Fam Zheng sent a patch series earlier this year to add dirty bitmaps for
block devices to QEMU. It only supported in-memory bitmaps but
persistent bitmaps are fairly straightforward to implement. I'm
interested in these patches for the incremental backup use case.
https://lists.gnu.org/archive/html/qemu-devel/2014-03/msg05250.html
I guess the reason you mention persistent bitmaps is to save time when
adding a host that previously participated and has an older version of
the disk image?
Yes, it is desirable not to always mirror the whole image before the MC
protection can become active. This would save time in case of a lost
communication, shutdown or maintenance on the secondary.
The persistent dirty bitmap must have a mechanism to identify that a
pair of images belong to each other and which of both is the primary
with the actual valid data. I think that's self-sufficient "little"
project...but the next logical step :)
The second stage (mode) is the replication of block device state changes
(modified blocks) to keep the image on the secondary in sync with the
primary. The mirrored blocks must be buffered in ram (block buffer) until
the complete Checkpoint (RAM, vCPU, device state) can be committed.
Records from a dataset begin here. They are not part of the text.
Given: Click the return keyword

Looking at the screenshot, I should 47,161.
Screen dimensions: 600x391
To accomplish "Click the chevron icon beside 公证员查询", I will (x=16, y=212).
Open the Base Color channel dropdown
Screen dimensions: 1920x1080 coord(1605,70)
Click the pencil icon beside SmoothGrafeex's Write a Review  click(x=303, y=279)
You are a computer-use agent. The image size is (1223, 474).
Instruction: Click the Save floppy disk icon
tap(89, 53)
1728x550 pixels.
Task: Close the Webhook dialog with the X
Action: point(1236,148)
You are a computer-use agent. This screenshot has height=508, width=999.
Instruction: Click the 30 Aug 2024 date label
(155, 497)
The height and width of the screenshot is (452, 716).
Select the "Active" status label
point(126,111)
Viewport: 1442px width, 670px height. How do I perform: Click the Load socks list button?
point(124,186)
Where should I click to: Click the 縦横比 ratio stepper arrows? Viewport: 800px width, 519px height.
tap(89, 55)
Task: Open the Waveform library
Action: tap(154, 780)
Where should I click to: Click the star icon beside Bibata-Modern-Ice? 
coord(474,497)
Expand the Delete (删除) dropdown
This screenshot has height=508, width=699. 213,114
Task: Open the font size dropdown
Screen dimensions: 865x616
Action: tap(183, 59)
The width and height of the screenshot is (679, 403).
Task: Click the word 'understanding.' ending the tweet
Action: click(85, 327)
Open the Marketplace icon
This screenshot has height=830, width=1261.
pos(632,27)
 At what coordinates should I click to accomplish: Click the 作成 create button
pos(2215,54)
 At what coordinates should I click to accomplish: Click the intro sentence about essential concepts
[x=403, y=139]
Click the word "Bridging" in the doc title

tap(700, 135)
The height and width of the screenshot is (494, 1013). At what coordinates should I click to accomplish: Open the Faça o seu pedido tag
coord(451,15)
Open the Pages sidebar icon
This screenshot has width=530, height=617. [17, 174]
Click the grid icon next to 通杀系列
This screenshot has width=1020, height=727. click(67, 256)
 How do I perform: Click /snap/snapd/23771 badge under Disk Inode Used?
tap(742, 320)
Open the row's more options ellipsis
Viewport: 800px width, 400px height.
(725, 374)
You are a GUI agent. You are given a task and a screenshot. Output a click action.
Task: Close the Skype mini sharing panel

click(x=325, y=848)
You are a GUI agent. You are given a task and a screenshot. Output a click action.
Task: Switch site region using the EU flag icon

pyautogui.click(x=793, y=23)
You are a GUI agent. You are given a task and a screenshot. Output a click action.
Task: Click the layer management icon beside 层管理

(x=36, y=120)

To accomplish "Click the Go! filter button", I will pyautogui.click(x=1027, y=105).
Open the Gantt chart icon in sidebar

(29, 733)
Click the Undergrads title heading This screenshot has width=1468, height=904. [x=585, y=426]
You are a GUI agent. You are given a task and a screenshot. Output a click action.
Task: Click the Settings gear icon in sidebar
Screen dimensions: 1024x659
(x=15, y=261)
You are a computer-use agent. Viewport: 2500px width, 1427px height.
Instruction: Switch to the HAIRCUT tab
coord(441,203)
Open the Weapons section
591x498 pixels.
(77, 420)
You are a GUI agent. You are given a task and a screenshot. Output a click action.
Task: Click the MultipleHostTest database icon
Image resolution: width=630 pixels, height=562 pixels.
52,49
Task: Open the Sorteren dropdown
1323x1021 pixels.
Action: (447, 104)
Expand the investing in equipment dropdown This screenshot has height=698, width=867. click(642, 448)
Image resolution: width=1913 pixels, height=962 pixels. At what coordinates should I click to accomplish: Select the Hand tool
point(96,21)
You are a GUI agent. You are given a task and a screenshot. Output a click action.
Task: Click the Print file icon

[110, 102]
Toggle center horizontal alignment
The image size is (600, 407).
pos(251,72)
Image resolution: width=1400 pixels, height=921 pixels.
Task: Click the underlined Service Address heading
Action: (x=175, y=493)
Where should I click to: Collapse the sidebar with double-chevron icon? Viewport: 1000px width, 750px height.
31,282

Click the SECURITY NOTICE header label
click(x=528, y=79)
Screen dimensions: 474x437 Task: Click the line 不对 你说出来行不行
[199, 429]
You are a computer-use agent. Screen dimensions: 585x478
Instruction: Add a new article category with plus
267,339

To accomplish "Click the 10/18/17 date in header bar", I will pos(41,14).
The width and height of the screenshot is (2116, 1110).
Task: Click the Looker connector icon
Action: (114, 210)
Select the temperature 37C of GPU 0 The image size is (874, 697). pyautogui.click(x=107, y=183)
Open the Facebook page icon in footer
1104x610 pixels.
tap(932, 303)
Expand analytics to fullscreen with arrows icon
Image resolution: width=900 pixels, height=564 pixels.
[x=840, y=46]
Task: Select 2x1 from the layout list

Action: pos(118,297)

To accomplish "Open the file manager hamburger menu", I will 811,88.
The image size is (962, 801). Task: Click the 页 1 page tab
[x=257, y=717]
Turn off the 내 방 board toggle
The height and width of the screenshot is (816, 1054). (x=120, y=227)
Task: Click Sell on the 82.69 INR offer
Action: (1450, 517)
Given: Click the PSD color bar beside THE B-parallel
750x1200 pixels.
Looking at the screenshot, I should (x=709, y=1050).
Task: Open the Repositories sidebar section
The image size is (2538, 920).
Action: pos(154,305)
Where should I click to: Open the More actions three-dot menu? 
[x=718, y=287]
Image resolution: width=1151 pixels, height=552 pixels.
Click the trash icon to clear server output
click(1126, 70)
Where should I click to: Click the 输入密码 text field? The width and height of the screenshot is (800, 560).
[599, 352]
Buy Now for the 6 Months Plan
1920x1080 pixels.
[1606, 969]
For keeping the complete system state consistent on the secondary system
there must be a possibility for MC to commit/discard block device state
changes. In normal operation the mirrored block device state changes (block
buffer) are committed to disk when the complete checkpoint is committed. In
case of a crash of the primary system while transferring a checkpoint the
data in the block buffer corresponding to the failed Checkpoint must be
discarded.
Thoughts:
Writing data safely to disk can take milliseconds. Not sure how that
figures into your commit step, but I guess commit needs to be fast.
We have no time to waste ;) but the disk semantic at the primary should
be kept as expected from the primary. The time to acknowledge a
checkpoint from the secondary will be delayed for the time needed to
write all pending I/O requests of a checkpoint to disk.
I think for normal operation (just replication) the secondary can use
the same semantics for the disc writes as the primary. Wouldn't that be
safe enough?
I/O requests happen in parallel with CPU execution, so could an I/O
request be pending across a checkpoint commit? Live migration does not
migrate inflight requests, although it has special case code for
migration requests that have failed at the host level and need to be
retried. Another way of putting this is that live migration uses
bdrv_drain_all() to quiesce disks before migrating device state - I
don't think you have that luxury since bdrv_drain_all() can take a long
time and is not suitable for microcheckpointing.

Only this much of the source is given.